FOR the past week, a steady stream of ramshackle vans and trucks has been stopping outside the Al-Fawzan Surgical Hospital for Afghans. These makeshift ambulances have brought scores of wounded Afghan guerrillas from the fierce battle under way for the strategic town of Jalalabad, about 35 miles away, inside Afghanistan.
The 110-bed hospital, opened in this Pakistani border town in 1985, is jammed with injured mujahideen from the heaviest fighting in the nine-year Afghan war. New beds are being added daily.
``This is the biggest emergency so far,'' says Zahid Al-Shaikh Mohammed, regional head of the Islamic Call Society, which runs the hospital.
``Before Jalalabad, the injuries were mainly from mines because the mujahideen were fighting from afar,'' he continues. ``Now they are suffering from bullets and shrapnel wounds. That means the war has moved closer.''
FOR nine years the Afghan guerrillas waged a hit-and-run war in the countryside that finally forced the withdrawal of about 115,000 Soviet troops. Now the mujahideen have launched their first frontal assault against a major city in an effort to crack the Soviet-supported regime of President Najibullah.
The mujahideen hope to take Jalalabad as a stepping stone to the capital, Kabul, and a foothold for their fledgling government-in-exile based in Peshawar.
In a swirl of conflicting reports, the Kabul regime claims it has repulsed the mujahideen attack while resistance leaders say about 15,000 mujahideen have the city surrounded.
Both sides say that civilian casualties are heavy and Pakistani officials in Peshawar say that 15,000 Afghans are fleeing across the border, swelling the more than 3 million refugees now sheltered in Pakistan.
The Jalalabad attack follows the Feb. 15 departure of Soviet troops and several weeks of bickering among the rival mujahideen groups based in Pakistan and Iran over leadership of the interim government.
``If we capture Jalalabad, then we can capture other cities as well,'' says Sibghatullah Mojaddidi, president of the ``interim'' resistance government in an interview. ``Psychologically, it will have a very bad effect on the puppet regime in Kabul.''
The assault also could help win credibility for the new government among the United States, Saudi Arabia and other resistance supporters, observers here say. The US Congress is considering a new aid package for Pakistan, the conduit for Afghan aid, and the would-be government is seeking recognition at a meeting of foreign ministers from 45 Islamic countries in Saudi Arabia.
``They have to have an impact inside,'' says a Western diplomat. ``Administering a city the size of Jalalabad and sustaining it as a capital will be difficult.''
Several analysts agree.
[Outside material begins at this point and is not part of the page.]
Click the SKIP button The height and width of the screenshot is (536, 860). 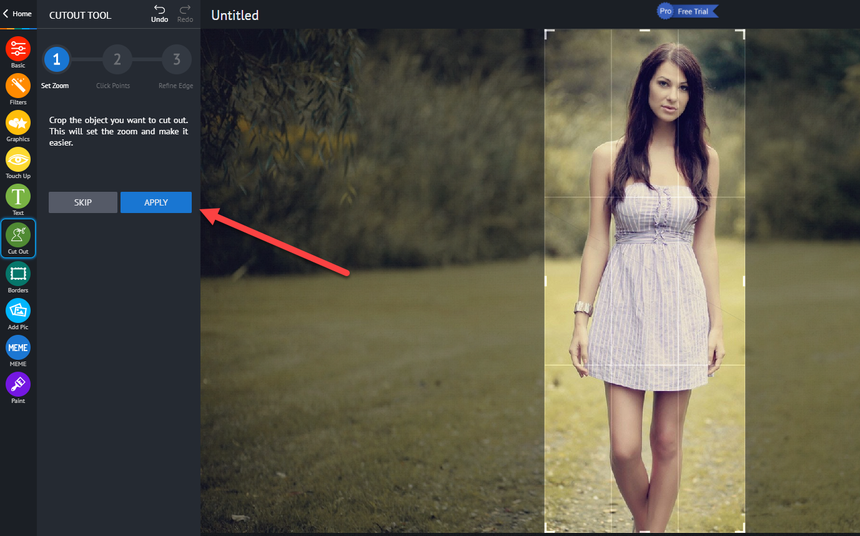(83, 202)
Mr. Mojaddidi says the mujahideen delayed the attack on Jalalabad because they had hoped mass defections in the Afghan Army and government would lead to the fall of the Najibullah regime. But he charges that some factions tried ``to deceive us.''
Jalalabad can readily receive food supplies from Pakistan and is on the main highway to Kabul. But it is well-defended and has a large civilian population that is split by traditional differences. These splits could trigger a backlash and a spate of atrocities, some Western diplomats say.
Mujahideen leaders say that warnings have been issued to the people in Jalalabad which has come under heavy bombing from Kabul. The intense fighting has sent thousands fleeing on foot, according to Pakistani and mujahideen officials.
In Peshawar, officials are braced for a new wave of refugees.
Ahmad Shah, a 29-year-old fighter, recently returned from Jalalabad with the bodies of three mujahideen fighters.
``The bombing is driving the civilians out,'' he says. ``I am afraid that many are being killed.''
Mujahideen leaders say the interim government has to be shifted inside Afghanistan to make an impact. Some American officials say the US is anxious to begin channeling aid through that government and not the various political parties in Peshawar.
Meanwhile, even the interim government will likely have to keep moving its locations and meetings to avert bombing raids, Mojaddidi says.
Still, the new government has yet to gain the support of the Iranian-backed guerrilla groups. They boycotted the recent shura (consultive assembly) which chose the government's leaders. Some of these men admit that the new government, even if and when it succeeds in taking Kabul, will be decentralized - with most of the power being distributed along the diverse and traditional tribal lines of authority.